One of the consequences is that supernatural retrieval may be far more likely. Most settings (Call of Cthulhu notwithstanding) will more easily support ocean-going spirits than anything that you can despatch to fetch an object from space. It's also easier to accept the physically possibility, because a demon swimming down to the ocean floor takes an acceptable amount of time, whereas a demon travelling at light-speed isn't necessarily something you want to excuse. Of course, if you treat this as a very difficult ritual whereby you can request a single object from a very potent demon, and they just summon it from the depths of space, that's perhaps more campaign-acceptable because it has fewer consequences than easily-summoned demons travelling infinitely fast.

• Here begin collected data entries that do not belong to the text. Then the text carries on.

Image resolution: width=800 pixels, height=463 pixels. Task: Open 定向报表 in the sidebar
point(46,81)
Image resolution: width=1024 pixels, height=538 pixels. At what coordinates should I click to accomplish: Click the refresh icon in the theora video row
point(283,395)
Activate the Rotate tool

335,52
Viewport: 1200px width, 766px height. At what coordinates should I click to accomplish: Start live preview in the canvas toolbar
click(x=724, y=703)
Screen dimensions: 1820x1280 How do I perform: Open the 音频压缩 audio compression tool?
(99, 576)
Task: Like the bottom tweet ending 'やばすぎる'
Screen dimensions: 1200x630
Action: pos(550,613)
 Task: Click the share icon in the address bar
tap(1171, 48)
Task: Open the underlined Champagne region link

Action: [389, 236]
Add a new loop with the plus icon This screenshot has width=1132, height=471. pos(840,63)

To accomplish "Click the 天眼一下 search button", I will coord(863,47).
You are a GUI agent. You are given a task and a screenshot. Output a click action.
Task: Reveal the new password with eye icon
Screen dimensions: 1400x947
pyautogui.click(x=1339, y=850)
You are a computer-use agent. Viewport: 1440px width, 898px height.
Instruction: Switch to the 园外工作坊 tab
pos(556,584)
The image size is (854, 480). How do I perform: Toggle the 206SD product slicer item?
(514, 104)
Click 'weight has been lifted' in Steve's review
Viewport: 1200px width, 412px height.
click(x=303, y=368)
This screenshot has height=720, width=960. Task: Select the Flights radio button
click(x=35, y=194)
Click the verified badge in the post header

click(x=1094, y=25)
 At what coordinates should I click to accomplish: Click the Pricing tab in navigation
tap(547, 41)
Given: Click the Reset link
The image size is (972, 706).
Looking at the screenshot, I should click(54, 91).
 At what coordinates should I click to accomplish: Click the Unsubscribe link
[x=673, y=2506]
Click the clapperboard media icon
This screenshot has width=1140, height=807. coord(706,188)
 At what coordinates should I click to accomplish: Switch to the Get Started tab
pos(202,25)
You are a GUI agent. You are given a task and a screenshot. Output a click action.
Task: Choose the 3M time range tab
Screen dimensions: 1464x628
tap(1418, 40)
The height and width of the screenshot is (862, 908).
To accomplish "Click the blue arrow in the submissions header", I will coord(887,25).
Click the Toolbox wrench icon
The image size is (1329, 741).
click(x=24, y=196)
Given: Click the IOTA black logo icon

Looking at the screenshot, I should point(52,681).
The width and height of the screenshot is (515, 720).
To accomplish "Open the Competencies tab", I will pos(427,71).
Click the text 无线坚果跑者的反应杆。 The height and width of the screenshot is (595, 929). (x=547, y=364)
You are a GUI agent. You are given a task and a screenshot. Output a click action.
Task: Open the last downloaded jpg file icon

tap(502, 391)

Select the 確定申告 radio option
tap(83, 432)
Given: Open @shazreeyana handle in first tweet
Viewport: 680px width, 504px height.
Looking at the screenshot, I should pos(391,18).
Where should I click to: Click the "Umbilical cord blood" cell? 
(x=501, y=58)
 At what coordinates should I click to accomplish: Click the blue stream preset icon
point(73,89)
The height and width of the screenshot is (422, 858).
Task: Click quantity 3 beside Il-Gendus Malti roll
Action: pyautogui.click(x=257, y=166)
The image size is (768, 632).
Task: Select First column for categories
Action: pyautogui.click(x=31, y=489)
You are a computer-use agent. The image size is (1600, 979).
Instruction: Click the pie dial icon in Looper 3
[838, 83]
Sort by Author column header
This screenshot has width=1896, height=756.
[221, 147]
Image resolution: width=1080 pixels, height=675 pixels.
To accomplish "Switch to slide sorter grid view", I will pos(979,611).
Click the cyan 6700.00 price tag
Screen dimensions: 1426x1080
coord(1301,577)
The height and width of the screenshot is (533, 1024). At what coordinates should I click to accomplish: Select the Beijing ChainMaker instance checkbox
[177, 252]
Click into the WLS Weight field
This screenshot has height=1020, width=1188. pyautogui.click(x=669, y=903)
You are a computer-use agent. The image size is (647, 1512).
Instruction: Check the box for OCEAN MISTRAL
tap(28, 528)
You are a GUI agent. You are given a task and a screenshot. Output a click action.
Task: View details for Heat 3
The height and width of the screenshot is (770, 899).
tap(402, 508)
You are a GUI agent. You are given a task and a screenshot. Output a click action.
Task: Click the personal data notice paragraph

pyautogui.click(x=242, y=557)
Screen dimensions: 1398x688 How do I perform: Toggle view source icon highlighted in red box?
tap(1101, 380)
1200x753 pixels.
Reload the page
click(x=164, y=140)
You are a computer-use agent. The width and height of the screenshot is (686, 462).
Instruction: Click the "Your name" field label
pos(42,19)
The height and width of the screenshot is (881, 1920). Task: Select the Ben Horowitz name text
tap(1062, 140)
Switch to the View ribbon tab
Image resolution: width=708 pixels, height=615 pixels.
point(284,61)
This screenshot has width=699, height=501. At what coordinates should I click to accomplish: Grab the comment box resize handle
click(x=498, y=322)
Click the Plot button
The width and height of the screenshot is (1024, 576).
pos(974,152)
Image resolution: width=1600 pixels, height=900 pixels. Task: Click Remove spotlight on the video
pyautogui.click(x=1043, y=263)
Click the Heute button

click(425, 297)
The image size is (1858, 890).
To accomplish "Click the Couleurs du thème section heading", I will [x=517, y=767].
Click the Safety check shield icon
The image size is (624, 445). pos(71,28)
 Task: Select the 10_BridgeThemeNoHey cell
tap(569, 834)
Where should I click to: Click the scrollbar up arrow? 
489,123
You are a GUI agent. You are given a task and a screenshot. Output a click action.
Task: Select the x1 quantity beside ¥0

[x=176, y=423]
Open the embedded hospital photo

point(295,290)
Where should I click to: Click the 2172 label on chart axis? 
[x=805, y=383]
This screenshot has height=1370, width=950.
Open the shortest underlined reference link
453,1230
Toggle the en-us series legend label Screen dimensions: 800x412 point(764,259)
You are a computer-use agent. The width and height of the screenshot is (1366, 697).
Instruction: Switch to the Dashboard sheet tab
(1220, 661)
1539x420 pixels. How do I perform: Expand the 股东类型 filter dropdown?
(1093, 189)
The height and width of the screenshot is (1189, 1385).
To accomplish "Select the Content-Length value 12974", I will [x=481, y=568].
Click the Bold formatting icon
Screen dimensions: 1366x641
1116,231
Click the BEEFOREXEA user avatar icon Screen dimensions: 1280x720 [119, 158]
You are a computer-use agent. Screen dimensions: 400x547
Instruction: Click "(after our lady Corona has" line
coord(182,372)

The other thing is that it's easier to handwave a TOUE resurfacing from the ocean than from space, assuming you want to retain some mocking semblance of plausibility and you aren't giving your TOUE the power of space flight. Strange currents slowly draw the book to the surface. It's eaten by a shark or embraced by a squid that is then caught by a fisherman. A deep net snags the TOUE from the ocean floor. Even turning to supernatural summons, in non-future settings you can fairly easily explain a diver being mystically drawn towards the buried tome, and it isn't an utterly weird thing to happen. In the space version, all happenings on space missions are carefully recorded and a TOUE turning up would definitely attract attention, because how the hell is there a book in space? Only a fairly advanced spacegoing setting could easily handwave that sort of thing.

Let's Do The Time Warp Yeah

So we talked about hiding things in space, but what about time?

Time travel is a pretty well-established device in both sci-fi and fantasy. As such, there are few campaigns where you can feature a TOUE but no kind of time travel is remotely possible. This is especially true if you assume a one-off capability that involves using the TOUE itself as a focus.

A fairly classic technique would mesh well with the antediluvian sort of tome, ancient with mystery. This technique has you send the damn thing back in time, effectively creating a paradoxical eternal time loop where the TOUE originally comes from the future, eventually gets sent back to its "origin" point, and is never actually created. You might send it back so far that it sparks the Big Bang, explaining a lot about the universe.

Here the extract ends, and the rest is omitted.